CONVERSATIONS WITH CLAUDE LEVI-STRAUSS

By

Pub Date: May 5th, 1970
Publisher: Grossman

Selected from a series of French radio broadcasts (1959), this is a collection of eleven discussions between the renowned anthropologist Claude Levi-Strauss and the French radio producer, Georges Charbonnier. Charbonnier's questions revolve about his concern over the divisive grouping of ""economic affairs"" and ""cultural secretion"" in modern technological societies.

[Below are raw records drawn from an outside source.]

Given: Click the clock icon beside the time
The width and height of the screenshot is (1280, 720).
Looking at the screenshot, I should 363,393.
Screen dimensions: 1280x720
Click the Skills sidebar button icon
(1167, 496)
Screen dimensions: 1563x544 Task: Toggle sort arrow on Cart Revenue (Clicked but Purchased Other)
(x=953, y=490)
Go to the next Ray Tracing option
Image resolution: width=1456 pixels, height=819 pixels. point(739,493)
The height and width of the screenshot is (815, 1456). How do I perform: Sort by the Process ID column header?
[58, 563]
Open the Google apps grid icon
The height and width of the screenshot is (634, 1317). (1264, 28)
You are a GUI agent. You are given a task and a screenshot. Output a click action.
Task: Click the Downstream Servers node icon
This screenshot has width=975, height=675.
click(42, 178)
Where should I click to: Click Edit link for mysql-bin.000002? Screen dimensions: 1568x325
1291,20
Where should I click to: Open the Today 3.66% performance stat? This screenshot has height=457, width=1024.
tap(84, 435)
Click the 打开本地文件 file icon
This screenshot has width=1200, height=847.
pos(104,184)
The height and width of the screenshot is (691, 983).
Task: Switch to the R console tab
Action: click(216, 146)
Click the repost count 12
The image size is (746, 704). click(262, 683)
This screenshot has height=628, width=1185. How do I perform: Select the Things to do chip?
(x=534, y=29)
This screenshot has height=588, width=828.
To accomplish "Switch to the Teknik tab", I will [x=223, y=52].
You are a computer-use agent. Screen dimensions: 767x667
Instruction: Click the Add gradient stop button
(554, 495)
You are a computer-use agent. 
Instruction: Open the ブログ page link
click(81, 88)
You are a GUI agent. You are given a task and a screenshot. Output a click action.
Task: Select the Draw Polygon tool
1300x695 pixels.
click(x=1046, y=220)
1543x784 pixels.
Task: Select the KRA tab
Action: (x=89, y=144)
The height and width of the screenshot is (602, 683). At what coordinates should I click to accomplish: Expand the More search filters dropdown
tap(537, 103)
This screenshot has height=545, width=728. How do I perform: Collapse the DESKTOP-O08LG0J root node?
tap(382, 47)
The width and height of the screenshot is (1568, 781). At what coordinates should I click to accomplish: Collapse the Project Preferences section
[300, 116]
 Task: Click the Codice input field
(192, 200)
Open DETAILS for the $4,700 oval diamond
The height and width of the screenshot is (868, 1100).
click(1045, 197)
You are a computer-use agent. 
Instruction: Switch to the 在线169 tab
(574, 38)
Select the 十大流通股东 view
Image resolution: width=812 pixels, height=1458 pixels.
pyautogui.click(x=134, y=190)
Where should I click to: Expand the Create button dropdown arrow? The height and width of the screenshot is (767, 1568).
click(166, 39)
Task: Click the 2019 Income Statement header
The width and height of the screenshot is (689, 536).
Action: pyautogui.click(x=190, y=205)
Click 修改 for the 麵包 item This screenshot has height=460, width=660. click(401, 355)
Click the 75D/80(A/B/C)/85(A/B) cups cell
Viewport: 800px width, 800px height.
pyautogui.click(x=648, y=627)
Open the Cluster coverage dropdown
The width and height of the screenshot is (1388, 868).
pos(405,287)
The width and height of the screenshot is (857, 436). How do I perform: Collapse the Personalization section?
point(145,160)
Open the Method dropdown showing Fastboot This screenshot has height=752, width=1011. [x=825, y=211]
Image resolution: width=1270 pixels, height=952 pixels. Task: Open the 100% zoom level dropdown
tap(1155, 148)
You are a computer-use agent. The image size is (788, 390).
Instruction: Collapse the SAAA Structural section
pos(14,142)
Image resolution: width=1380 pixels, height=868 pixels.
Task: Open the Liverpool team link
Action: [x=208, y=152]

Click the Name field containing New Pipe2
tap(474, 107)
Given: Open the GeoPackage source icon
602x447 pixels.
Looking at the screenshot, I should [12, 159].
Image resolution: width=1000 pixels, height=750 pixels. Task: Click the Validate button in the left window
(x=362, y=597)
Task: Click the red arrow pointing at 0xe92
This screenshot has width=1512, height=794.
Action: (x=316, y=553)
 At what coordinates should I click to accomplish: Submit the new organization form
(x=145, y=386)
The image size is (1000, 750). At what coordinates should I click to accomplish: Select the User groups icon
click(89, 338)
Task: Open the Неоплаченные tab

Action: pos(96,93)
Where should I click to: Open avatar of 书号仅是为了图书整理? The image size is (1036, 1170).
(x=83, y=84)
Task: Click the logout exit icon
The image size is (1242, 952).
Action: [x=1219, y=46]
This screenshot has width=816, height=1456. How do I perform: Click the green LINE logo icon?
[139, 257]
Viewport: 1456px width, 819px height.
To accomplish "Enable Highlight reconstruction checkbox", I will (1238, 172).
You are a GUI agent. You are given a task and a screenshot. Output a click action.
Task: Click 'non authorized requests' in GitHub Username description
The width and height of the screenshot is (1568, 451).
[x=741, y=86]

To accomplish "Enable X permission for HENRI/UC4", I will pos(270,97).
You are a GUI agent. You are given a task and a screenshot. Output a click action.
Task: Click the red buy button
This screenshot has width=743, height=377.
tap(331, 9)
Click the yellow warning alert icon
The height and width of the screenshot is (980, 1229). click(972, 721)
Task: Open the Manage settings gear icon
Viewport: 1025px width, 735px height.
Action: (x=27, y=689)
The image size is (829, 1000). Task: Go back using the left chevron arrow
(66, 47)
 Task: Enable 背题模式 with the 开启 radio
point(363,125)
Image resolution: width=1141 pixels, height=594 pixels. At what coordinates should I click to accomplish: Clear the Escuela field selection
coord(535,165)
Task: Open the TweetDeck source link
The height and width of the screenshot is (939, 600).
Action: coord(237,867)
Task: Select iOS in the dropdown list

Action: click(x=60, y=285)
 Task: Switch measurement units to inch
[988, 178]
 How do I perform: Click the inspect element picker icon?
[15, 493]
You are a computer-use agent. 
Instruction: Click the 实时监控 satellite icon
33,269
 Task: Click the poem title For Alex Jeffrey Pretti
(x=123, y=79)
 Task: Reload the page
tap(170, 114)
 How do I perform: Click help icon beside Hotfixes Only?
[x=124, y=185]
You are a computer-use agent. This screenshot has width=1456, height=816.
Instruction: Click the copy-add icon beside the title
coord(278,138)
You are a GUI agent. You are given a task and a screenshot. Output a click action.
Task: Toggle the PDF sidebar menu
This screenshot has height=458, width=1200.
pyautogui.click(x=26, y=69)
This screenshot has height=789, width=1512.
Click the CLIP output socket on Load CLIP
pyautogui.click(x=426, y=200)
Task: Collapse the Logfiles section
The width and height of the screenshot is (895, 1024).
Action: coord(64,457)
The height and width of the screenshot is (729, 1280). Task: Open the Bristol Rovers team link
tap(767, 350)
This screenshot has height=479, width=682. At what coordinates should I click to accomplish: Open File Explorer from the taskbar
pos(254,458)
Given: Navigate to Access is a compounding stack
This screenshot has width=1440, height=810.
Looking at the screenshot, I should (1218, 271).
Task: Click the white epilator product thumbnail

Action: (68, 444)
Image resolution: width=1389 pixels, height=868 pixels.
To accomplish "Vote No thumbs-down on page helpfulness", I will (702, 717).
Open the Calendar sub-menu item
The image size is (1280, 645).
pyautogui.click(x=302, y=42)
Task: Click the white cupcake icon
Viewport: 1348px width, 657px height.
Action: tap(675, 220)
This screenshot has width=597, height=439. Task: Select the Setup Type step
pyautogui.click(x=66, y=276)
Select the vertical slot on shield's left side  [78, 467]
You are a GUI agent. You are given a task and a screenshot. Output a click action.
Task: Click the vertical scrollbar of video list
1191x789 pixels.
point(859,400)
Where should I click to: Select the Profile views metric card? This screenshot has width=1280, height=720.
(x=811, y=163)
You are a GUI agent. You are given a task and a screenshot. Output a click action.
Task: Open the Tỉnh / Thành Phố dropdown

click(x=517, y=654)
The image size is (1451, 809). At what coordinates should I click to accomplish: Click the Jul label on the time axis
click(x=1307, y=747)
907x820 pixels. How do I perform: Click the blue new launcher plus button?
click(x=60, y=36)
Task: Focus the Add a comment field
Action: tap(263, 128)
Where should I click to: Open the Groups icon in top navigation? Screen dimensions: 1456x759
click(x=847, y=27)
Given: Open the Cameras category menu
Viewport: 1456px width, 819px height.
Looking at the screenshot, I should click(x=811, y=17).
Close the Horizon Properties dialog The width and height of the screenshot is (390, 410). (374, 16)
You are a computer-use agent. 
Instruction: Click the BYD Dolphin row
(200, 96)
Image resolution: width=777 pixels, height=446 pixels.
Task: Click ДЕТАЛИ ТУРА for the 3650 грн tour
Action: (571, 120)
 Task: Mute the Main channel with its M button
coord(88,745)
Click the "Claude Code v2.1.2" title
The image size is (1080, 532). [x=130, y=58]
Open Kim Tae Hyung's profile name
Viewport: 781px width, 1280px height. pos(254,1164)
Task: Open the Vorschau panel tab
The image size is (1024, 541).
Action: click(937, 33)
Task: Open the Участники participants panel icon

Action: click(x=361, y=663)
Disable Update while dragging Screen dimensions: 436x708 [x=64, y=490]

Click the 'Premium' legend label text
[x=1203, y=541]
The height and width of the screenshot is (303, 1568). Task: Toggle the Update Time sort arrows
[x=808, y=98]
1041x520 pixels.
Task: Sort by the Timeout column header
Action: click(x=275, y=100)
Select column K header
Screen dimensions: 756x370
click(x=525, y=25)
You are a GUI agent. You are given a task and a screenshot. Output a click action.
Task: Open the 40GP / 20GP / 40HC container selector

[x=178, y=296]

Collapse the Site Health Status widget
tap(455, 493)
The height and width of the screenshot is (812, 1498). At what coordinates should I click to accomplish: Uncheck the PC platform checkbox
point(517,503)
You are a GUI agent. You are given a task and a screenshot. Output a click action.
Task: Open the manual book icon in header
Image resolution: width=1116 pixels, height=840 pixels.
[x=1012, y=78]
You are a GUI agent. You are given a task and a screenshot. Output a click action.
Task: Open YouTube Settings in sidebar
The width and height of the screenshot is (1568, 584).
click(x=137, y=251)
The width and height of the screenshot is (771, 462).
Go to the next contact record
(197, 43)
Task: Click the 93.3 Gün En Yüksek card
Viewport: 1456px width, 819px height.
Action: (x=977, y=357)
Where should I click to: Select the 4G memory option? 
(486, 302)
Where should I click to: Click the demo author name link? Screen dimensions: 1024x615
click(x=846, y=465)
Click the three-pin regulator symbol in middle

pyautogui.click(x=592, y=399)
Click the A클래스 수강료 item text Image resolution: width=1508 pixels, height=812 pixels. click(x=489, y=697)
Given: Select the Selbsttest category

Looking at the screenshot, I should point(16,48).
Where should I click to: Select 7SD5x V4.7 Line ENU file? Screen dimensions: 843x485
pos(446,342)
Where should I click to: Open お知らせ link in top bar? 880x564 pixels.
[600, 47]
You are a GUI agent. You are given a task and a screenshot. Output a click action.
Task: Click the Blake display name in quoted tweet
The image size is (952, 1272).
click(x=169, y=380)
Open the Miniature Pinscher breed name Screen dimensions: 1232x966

Over the repeated protests of Levi-Strauss, Charbonnier requests the anthropologist to relate his study of other societies to contemporary Western society. Although Levi-Strauss poses the generalization that ""primitive"" and ""civilized"" societies are too different in kind to be compared (his theory of ""hot"" vs. ""cold"" societies is well known), his examination of their differences defines in the process many of his views on art, language, and the role of the artist in society. According to Levi-Strauss, culture appears in nature, not with man's tool-making as numerous experts believe, but with his use of articulate language. From language, society progresses through writing--preservation of self-knowledge--to a hierachical structure in which one stratum controls and exploits the rest of the society. In such cases, art ceases to be the communal sign-system for the external world; it becomes individualized for the artist and a circumscribed audience, sometimes, so non-communicative as to lose its semantic nature and retain only decorative values. Under pressure from Charbonnier, Levi-Strauss reluctantly advises modern societies to decentralize and allow personal contact among the specialized and isolated segments of society. A provoking and energetic dialogue, despite frequent entanglements in cross-purposes and abrupt endings in thought.